| Dataset |
++++++++++++++++++++
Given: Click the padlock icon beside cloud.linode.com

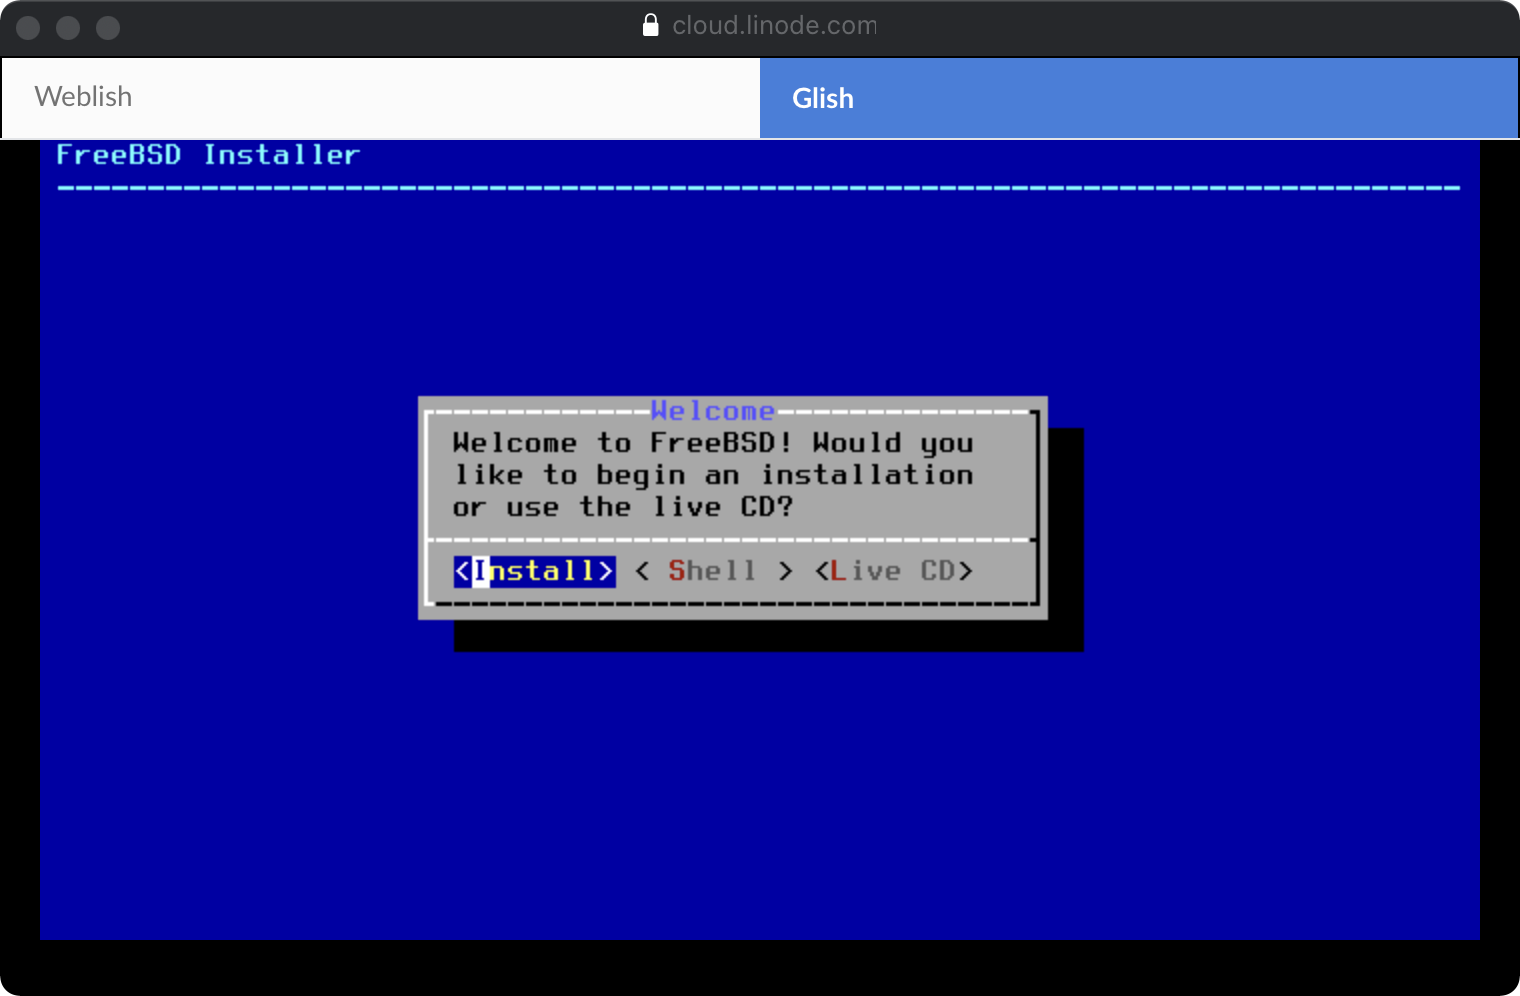Looking at the screenshot, I should [x=650, y=25].
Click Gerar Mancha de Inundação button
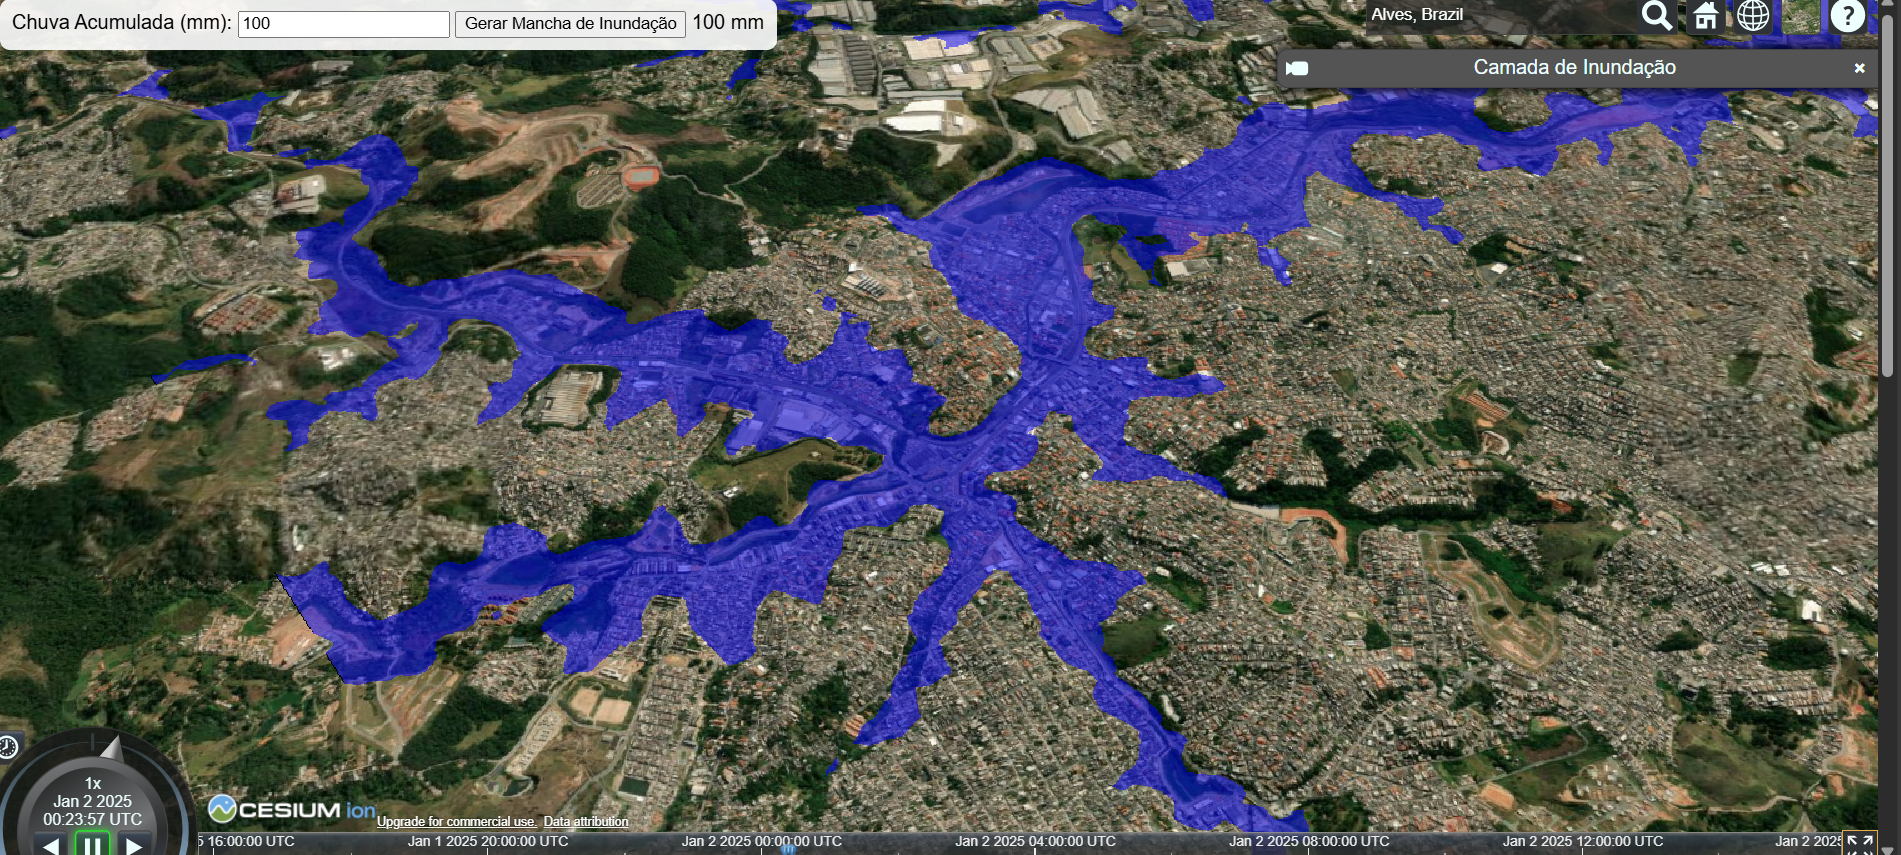 [570, 24]

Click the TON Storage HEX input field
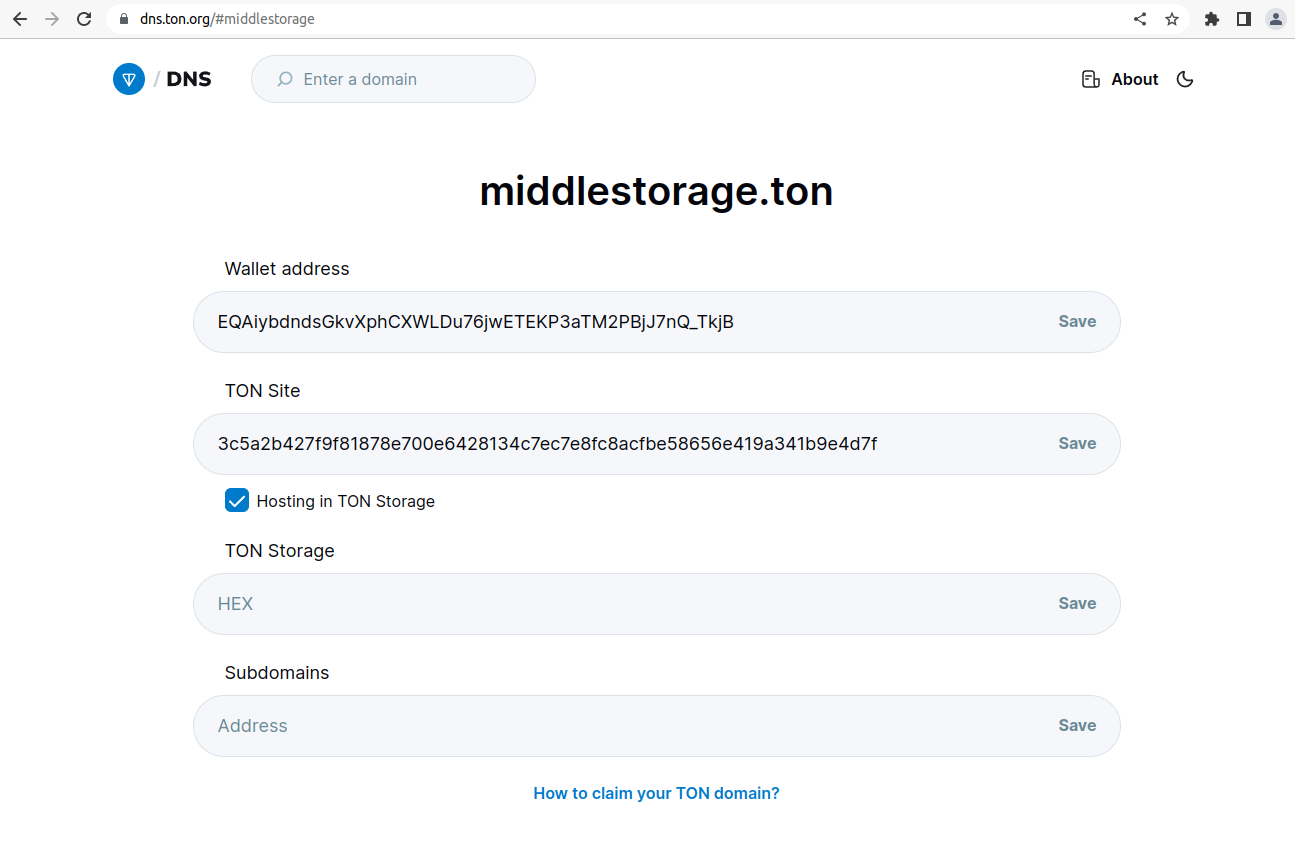pos(620,604)
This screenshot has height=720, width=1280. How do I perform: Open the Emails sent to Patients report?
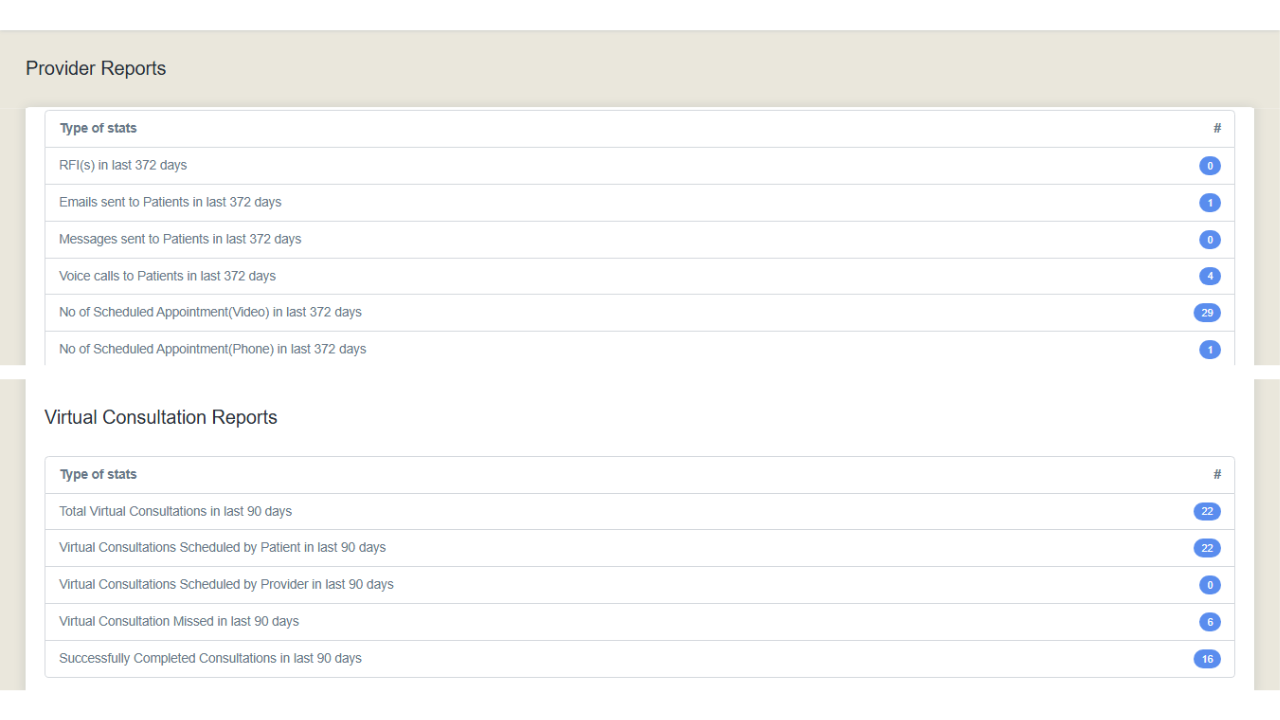click(170, 202)
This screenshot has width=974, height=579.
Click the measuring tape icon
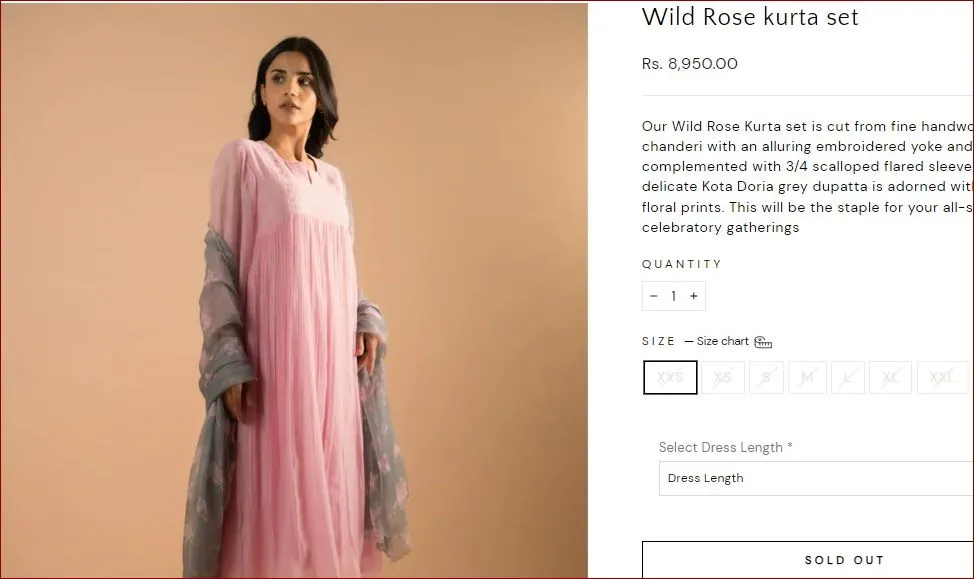tap(763, 342)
++++++++++++++++++++
Please produce an exact copy of all the material, leaving out the pictures.

Given: Click the padlock icon beside cloud.linode.com

Looking at the screenshot, I should [x=650, y=25].
Click Gerar Mancha de Inundação button
 [570, 24]

Click the TON Storage HEX input field
pos(620,604)
This screenshot has height=720, width=1280. How do I perform: Open the Emails sent to Patients report?
click(170, 202)
This screenshot has width=974, height=579.
Click the measuring tape icon
tap(763, 342)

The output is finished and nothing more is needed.